Roger looked at him. ‘You’ve found such a shipwreck?’

‘Not yet. But I think I know where one is.’

Roger sat back. ‘Boy … You’d better tell me the story.’

McQuade gave him as much of the facts as he needed to know.

Roger stared pensively across the bar. ‘Boy … Look, I’m not the best guy to consult on this. You need a maritime law specialist. I’d better write to a firm in Cape Town for an opinion.’

McQuade said: ‘That’s exactly what I don’t want you to do. In case the word gets out. I don’t want any of this written down for clerks to read. I’d have every treasure hunter in the world up here trying to beat me to it – they’re all fucking pirates.’

The lawyer sighed. ‘Well, then I’ll have to do some research. But, in general principle … In principle, a sunken ship and its contents belong to whoever salvages it if the original owner has abandoned it. That’s if the vessel is sunk in international waters. If it’s sunk in a nation’s territorial waters, that nation’s laws apply. Now, because South Africa administers Namibia, I think you’d have to register a salvage claim with the maritime authorities.’

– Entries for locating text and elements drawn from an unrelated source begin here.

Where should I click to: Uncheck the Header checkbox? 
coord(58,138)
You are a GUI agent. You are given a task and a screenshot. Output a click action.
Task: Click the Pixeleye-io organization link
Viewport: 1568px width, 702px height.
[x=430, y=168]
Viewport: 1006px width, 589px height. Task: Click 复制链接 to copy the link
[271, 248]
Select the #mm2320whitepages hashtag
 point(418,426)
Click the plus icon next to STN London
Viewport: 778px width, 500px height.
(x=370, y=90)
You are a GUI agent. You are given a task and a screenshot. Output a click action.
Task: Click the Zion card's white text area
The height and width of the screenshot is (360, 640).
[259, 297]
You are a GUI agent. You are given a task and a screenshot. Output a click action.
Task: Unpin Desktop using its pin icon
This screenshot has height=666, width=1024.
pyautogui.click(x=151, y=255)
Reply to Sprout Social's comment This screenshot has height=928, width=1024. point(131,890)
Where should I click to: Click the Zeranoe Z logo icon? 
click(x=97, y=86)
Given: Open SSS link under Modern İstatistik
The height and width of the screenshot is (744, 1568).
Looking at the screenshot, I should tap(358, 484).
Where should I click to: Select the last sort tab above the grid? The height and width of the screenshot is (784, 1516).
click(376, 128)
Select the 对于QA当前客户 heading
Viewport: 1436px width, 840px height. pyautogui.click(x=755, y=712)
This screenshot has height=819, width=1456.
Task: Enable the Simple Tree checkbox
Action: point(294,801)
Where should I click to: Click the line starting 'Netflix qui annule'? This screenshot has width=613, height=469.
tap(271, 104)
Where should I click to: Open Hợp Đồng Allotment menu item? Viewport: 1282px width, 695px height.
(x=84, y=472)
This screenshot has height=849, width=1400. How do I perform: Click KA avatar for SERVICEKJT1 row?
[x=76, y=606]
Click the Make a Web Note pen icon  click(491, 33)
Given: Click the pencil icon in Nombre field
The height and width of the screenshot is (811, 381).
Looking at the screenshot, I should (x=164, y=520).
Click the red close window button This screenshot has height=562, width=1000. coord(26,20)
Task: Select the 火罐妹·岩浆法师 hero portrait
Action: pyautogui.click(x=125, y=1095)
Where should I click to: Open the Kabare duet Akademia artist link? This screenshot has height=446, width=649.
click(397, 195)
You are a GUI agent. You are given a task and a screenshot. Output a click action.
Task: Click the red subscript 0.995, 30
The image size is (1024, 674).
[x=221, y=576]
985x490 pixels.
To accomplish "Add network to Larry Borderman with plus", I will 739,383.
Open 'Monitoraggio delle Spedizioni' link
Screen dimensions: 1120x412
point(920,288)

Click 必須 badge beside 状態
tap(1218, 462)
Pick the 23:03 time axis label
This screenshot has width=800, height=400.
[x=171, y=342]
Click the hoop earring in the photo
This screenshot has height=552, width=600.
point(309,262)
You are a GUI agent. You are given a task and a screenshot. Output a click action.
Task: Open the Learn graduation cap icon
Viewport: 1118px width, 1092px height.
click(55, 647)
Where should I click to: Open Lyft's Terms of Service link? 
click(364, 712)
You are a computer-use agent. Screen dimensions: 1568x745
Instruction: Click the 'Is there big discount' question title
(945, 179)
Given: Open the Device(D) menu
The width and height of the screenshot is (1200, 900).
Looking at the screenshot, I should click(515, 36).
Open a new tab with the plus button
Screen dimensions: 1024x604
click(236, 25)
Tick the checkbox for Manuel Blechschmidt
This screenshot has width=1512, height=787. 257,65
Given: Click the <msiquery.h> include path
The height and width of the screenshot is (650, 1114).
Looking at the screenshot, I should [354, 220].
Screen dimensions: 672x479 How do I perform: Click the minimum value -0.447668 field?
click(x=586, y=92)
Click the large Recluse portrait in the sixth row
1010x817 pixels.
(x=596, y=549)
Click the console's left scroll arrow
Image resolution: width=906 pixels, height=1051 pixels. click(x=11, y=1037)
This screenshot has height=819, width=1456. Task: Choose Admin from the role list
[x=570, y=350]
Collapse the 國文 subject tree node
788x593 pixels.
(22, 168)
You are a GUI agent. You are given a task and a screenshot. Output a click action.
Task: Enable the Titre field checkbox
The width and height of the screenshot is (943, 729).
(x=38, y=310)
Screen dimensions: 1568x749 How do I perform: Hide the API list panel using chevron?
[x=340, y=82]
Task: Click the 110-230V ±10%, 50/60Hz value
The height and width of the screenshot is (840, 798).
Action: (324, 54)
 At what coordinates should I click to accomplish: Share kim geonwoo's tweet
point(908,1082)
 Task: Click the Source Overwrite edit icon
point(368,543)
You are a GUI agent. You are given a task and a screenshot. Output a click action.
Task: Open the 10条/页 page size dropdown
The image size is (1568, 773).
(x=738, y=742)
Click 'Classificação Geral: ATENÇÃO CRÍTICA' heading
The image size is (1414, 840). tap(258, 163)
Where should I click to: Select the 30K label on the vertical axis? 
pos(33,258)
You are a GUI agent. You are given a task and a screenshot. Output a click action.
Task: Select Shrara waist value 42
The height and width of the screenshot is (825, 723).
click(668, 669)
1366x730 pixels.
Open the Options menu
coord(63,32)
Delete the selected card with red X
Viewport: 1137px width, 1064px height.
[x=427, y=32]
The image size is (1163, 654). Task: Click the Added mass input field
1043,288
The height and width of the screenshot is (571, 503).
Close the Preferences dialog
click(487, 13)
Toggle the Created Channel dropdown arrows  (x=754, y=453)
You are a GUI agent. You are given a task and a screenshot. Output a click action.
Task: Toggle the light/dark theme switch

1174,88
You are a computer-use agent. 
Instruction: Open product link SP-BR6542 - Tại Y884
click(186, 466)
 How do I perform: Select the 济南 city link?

‘Could they refuse my claim?’

Roger spread his hands. ‘A submarine is a warship. Indeed an enemy warship, because Germany was South Africa’s enemy at the time. And it may come under the peace treaty signed by the Allies and Germany at the end of the war.’

‘Oh boy …’

‘And if they granted your claim, I think the government would demand part of the salvage.’

‘How much?’ McQuade demanded.

‘I don’t know. Never had a case like this. It would probably depend on your effort and expense, and the risks you took.’

McQuade did not like the sound of that. ‘And if they refused my claim?’

‘Well, you could appeal to the courts, but that’s expensive, and you may end up appealing to The Hague, the International Court of Justice, because the United Nations and Germany may get in on the act.’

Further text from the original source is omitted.